O estudo apresenta como limitação a utilização de uma amostra não aleatória, além da natureza transversal dos dados. Logo, se faz necessária cautela na interpretação de relações causais entre as variáveis e generalização dos achados deste estudo para a população idosa em geral. A avaliação do estresse percebido isoladamente pode não ter a sensibilidade necessária para detectar se os níveis de estresse já estavam presentes previamente à pandemia, se foram agravados ou se surgiram por consequência.
Entretanto, este estudo pode contribuir auxiliando na compreensão dos fatores pelos quais a infodemia de COVID-19 pode gerar o estresse especificamente em pessoas idosas. Algo inovador em pesquisas sobre infodemia que ainda estão focadas em suas repercussões para o público geral. Os resultados podem subsidiar a formulação de estratégias de enfrentamento da infodemia nessa população e de novas pesquisas que abordem este fenômeno.
Enfatiza-se também contribuições para o direcionamento de políticas e legislações que normatizem a atuação das mídias (TV, redes sociais, internet e rádio) na disseminação de informações de saúde para a população idosa.
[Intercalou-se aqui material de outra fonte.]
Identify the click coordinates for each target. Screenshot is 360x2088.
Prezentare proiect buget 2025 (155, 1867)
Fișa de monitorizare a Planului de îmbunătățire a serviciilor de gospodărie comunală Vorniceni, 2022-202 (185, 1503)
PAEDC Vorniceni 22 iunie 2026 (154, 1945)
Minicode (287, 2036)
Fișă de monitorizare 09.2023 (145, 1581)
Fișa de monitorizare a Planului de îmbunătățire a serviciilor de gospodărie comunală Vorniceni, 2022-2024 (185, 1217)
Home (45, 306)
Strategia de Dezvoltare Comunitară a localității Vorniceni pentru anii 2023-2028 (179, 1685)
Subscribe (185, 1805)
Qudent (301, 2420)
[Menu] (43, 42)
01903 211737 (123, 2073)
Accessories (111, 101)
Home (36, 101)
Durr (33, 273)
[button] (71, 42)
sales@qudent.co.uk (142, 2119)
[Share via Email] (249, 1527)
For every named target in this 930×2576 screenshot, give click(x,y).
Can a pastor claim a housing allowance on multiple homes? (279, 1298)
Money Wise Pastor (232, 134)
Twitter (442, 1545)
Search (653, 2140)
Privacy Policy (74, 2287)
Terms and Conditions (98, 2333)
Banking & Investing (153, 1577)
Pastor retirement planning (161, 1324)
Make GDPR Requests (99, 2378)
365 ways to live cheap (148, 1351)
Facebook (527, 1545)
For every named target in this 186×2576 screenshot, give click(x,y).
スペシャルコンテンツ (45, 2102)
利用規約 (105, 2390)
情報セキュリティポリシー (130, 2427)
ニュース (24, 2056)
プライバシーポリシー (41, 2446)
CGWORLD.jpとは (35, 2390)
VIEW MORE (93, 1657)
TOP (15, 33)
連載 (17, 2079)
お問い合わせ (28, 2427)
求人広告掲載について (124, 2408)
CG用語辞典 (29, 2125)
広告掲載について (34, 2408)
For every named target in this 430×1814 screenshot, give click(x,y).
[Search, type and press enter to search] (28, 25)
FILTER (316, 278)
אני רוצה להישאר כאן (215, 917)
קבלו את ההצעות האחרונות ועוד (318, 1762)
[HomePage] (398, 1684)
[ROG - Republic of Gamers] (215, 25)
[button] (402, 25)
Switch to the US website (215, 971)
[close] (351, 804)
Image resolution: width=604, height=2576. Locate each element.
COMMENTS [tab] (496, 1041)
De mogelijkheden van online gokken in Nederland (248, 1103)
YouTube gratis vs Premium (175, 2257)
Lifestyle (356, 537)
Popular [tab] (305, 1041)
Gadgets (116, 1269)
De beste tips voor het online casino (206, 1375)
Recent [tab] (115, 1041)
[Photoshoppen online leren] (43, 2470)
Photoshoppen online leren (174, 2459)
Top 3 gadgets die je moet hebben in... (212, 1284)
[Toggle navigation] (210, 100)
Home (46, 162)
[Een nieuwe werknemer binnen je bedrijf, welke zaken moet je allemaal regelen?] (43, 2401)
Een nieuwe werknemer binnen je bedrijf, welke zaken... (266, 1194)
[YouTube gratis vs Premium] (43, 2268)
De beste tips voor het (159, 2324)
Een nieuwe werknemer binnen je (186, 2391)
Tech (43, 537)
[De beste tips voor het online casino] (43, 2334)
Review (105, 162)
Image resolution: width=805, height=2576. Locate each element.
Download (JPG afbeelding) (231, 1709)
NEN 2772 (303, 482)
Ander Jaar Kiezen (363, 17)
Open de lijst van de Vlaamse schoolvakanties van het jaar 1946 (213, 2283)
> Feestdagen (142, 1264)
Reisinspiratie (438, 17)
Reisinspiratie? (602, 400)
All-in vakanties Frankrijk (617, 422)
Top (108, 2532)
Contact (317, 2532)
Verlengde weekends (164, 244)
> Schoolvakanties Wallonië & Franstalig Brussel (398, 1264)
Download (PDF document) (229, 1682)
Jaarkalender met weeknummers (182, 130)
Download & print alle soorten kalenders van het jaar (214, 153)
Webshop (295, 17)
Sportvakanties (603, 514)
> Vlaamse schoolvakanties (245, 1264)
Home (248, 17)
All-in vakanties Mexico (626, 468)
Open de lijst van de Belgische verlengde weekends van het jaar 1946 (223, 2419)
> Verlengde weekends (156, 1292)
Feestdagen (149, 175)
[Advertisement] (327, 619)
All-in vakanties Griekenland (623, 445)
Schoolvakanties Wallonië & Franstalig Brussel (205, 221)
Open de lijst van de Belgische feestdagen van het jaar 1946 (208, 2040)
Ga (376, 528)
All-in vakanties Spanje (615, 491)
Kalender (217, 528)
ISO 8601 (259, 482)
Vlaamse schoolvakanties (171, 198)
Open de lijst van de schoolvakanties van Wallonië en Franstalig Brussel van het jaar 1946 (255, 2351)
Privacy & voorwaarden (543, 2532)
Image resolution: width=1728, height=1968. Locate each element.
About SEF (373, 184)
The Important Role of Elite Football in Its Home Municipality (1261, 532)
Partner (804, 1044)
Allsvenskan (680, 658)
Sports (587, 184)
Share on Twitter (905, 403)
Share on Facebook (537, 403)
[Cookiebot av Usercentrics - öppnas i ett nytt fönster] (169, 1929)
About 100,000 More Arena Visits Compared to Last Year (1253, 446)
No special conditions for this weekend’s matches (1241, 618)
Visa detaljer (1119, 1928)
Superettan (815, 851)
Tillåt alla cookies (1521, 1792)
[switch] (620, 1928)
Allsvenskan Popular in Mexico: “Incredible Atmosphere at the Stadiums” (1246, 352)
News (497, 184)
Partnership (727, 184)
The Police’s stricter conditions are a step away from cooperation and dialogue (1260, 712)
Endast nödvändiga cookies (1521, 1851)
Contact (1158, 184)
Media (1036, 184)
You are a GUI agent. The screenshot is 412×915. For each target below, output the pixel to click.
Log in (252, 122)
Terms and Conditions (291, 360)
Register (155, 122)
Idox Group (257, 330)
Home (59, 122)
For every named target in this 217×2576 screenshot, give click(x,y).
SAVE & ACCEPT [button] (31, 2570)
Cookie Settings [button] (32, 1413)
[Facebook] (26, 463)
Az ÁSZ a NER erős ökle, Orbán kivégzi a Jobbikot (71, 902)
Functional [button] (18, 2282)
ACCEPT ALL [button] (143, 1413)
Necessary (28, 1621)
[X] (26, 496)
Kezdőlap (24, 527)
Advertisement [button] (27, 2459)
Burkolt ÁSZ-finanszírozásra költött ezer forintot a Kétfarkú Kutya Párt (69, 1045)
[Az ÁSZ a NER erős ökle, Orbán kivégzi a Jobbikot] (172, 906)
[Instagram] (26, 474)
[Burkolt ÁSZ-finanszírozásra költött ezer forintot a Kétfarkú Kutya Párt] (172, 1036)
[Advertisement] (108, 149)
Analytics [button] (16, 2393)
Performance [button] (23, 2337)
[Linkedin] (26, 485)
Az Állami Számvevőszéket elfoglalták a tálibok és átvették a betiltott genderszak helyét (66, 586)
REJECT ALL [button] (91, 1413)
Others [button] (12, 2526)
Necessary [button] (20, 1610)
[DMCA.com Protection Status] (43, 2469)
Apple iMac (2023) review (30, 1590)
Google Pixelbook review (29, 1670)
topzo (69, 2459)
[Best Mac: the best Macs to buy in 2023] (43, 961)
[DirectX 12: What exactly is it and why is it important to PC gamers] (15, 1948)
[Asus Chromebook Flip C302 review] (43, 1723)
Ressalta-se o papel da rede de apoio a pessoa idosa, com destaque para a enfermagem, no combate e mitigação da infodemia por meio do aumento da literacia e por intervenções voltadas para a educação em saúde desta população considerando suas peculiaridades.
Conclusões
Foi constatada no estudo a relação entre infodemia de COVID-19 e estresse percebido em idosos usuários de mídias sociais A exposição às informações sobre COVID-19 veiculadas principalmente pela televisão e pelas redes sociais, provocaram ou exacerbaram os sinais e sintomas de sofrimento psíquico nos idosos.
Dessa forma, políticas públicas específicas e estratégias protetivas, devem direcionar as linhas de ação para o cuidado a esta parcela da população. Ações como alfabetização digital, podem auxiliar na seleção de fontes confiáveis de notícias, na checagem informacional e no compartilhamento de informações verificadas.
Sugerem-se novos estudos que investiguem os fatores de risco e de proteção da infodemia nas pessoas idosas.